**WHAT YOU NEED TO DO**
1 > From the search examples page, list every asset name that the page says is found when the search text is MarketingTeam.
2 > Retype the passage of the search examples page starting with "Interpretation: In the search" and going on through "indexing and searches.".

**SELECTED EXTRACT**
Search examples
In Collibra 2024.05, we launched a new user interface (UI) for Collibra Platform! You can learn more about this latest UI in the UI overview.
Use the following options to see the documentation in the latest UI or in the previous, classic UI:
This topic explains how certain configuration settings can affect your search results. The topic is intended to:
- Help Collibra Platform administrators understand how the search configuration settings affect the search results.
- Help other Collibra users understand why certain search queries might not provide the expected results.
In this topic
Searching for assets that contain stop words in their names
Prerequisite: An asset named On The Go exists.
Search text: On The Go
Search result: The asset On The Go is found.
Interpretation: In the following image, the word Go is shown in green. This indicates that Go is the word that produced a match. The words On The, which are shown in black, did not produce a match.
Interpretation: In the search results, the word that produced a match is shown in green. The words that did not produce a match are shown in black.
Furthermore, if you enter the search text On The, the asset On The Go or any other asset is not found. This is because "on" and "the" are stop words, which are filtered from indexing and searches.
Tip The best way to ensure thorough and intuitive search results is to name your assets, domains, and communities as thoughtfully as possible.
Searching for assets that contain more than one word in their names
Search text: marketing team summit
Interpretation: "marketing" or "team" or "summit"
Search result: Assets with the following names are found:
Note The order of the actual results may differ from the following order.
- marketing team summit
- marketing_campaign_august
- team123
- summit_planning
- marketing_team_summit_august
- marketingTeamSummit
- marketing team summit August
Searching for assets that contain CamelCase in their names
Search text: MarketingTeam
Interpretation: "marketing" and "team"
Search result: Assets with the following names are found:
- MarketingTeam
- marketingteam
- marketing_team
- marketing team summit
- marketing_team_summit
- marketing_team_summit_August
- xyz marketing abc team def summit ghi
However, an asset with the following name is not found: team. This is because the search engine expects both the words ("marketing" and "team") in the name.

**DATA ENTRIES**
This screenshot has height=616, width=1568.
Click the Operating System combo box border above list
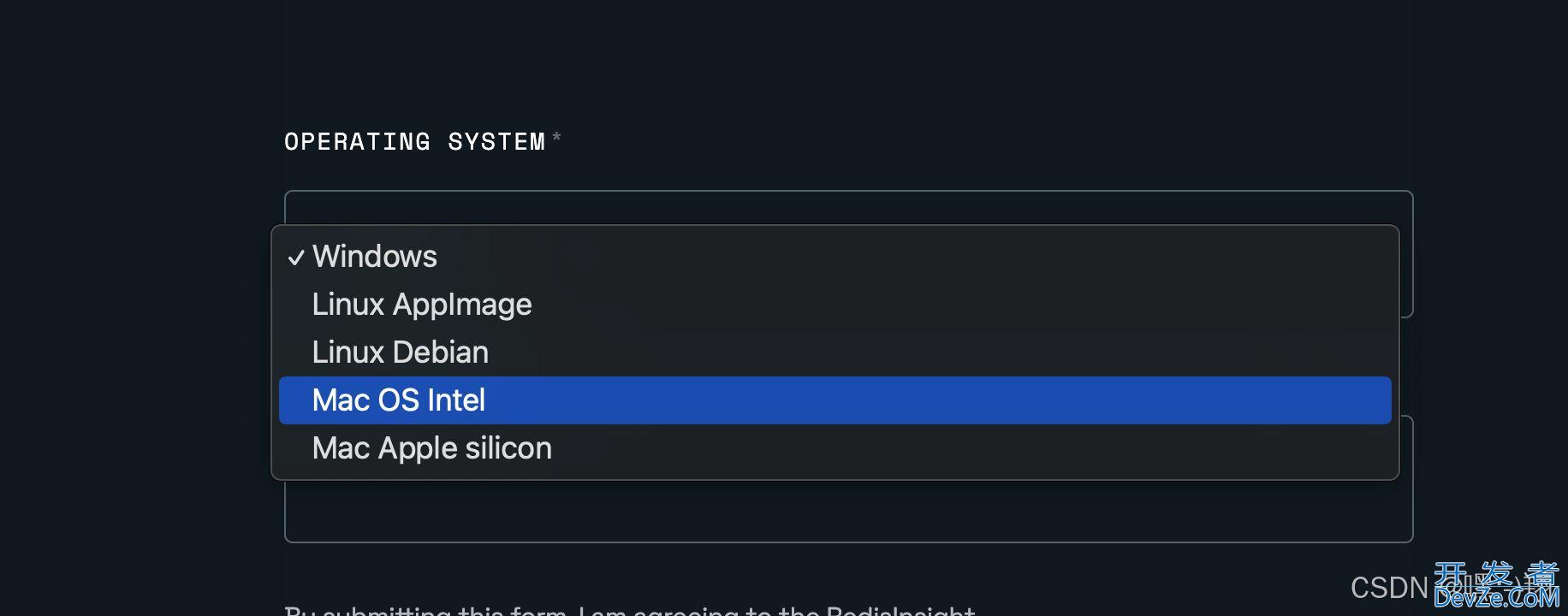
---
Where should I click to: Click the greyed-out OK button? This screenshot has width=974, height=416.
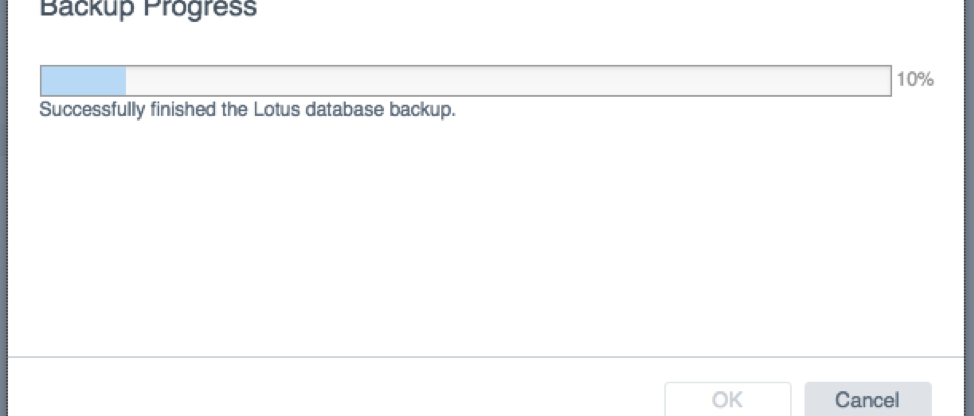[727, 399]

**THE REPLIES**
1 >
- MarketingTeam
- marketingteam
- marketing_team
- marketing team summit
- marketing_team_summit
- marketing_team_summit_August
- xyz marketing abc team def summit ghi

2 >
Interpretation: In the search results, the word that produced a match is shown in green. The words that did not produce a match are shown in black.
Furthermore, if you enter the search text On The, the asset On The Go or any other asset is not found. This is because "on" and "the" are stop words, which are filtered from indexing and searches.